→ What you will do
Your output should consist solely of the lines from the one holding "The height and width of the screenshot is (374, 1013)." to the end of the records below, inclusive, reproduced exactly and free of pictures.

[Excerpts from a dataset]
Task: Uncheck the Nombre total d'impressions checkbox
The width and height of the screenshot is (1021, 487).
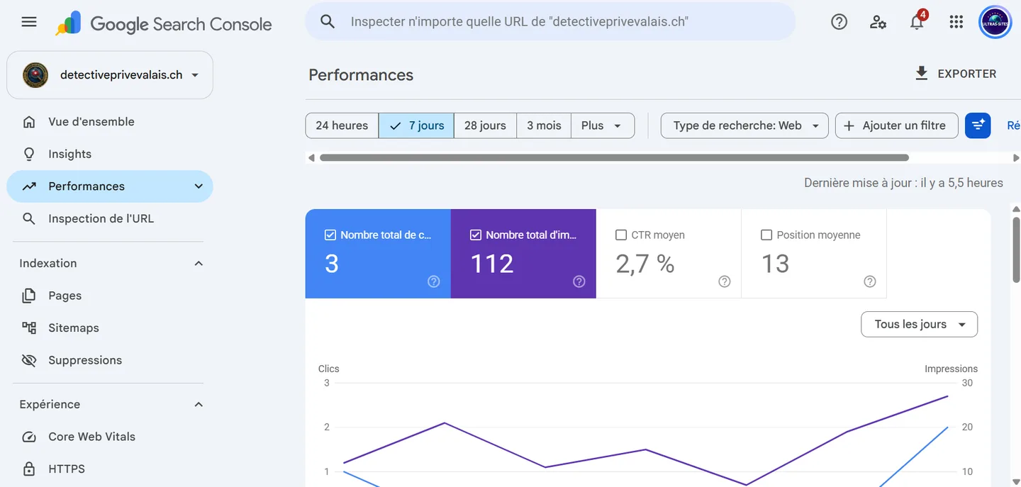Action: pyautogui.click(x=476, y=235)
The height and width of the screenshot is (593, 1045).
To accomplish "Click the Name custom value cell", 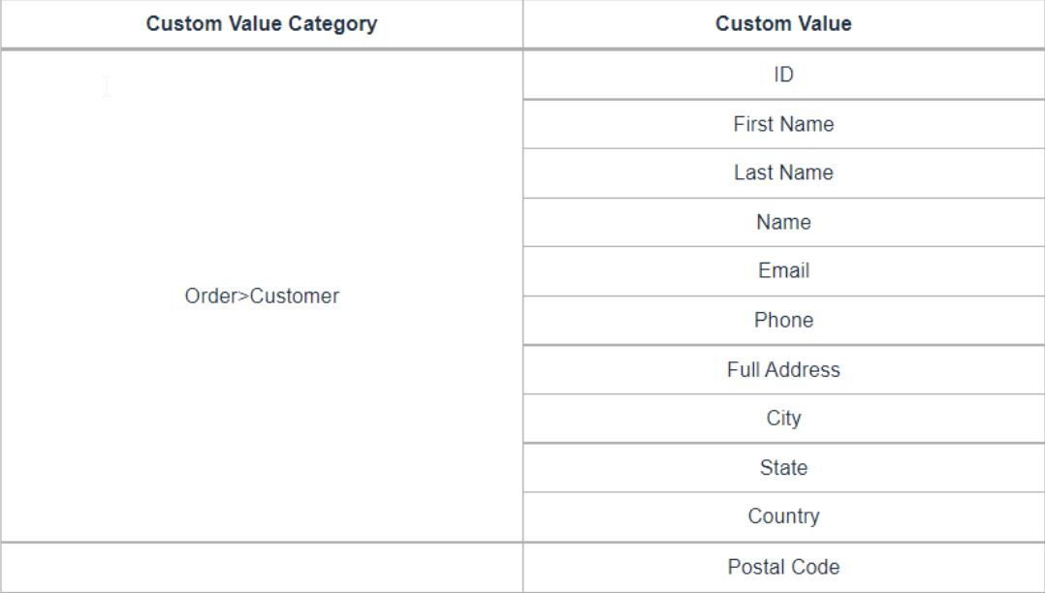I will 783,223.

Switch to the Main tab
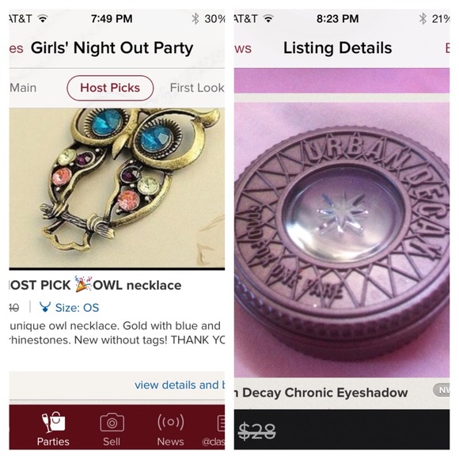[23, 88]
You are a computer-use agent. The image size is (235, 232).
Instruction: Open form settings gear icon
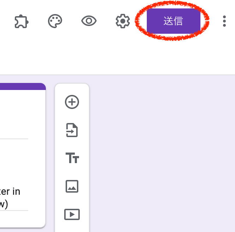click(x=123, y=21)
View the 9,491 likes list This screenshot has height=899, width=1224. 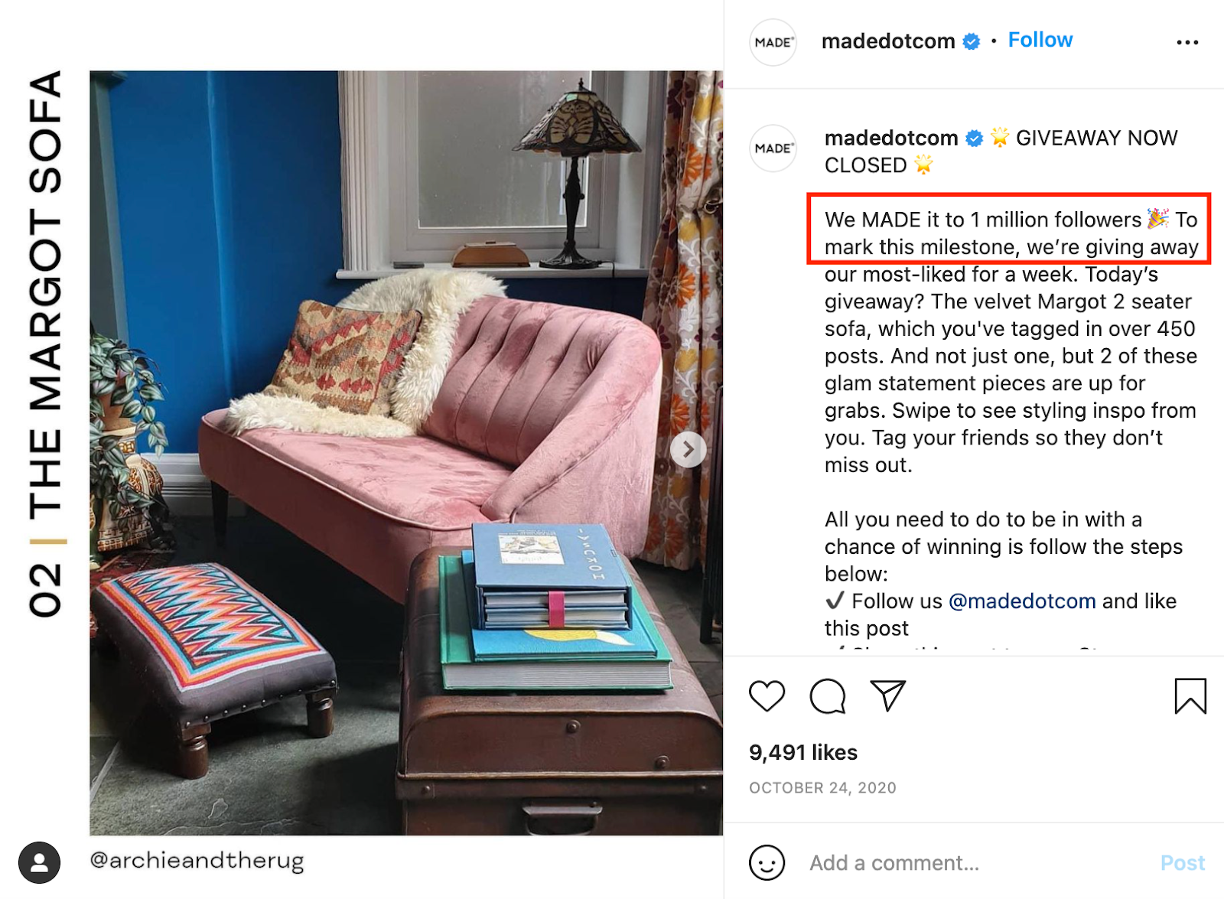pyautogui.click(x=803, y=752)
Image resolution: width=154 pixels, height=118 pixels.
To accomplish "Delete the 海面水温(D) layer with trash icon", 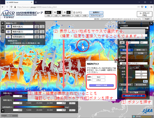I will (x=42, y=32).
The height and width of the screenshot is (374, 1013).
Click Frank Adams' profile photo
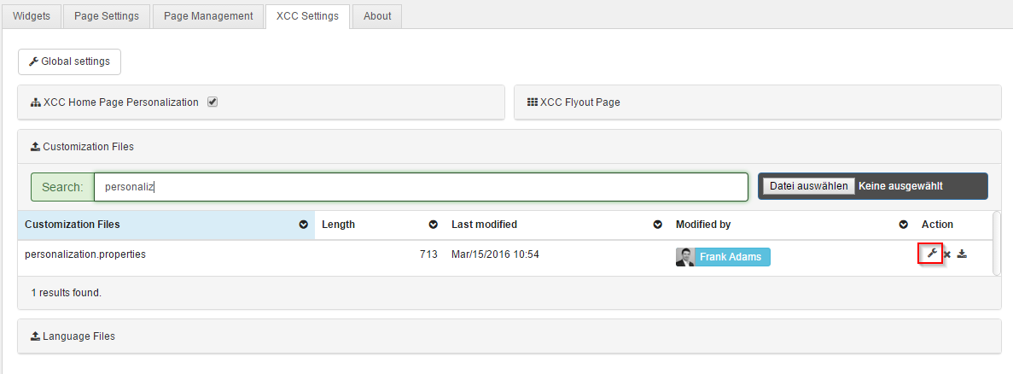click(684, 257)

→ Solution to this problem
The height and width of the screenshot is (374, 1013).
Click Frank Adams' profile photo
click(684, 257)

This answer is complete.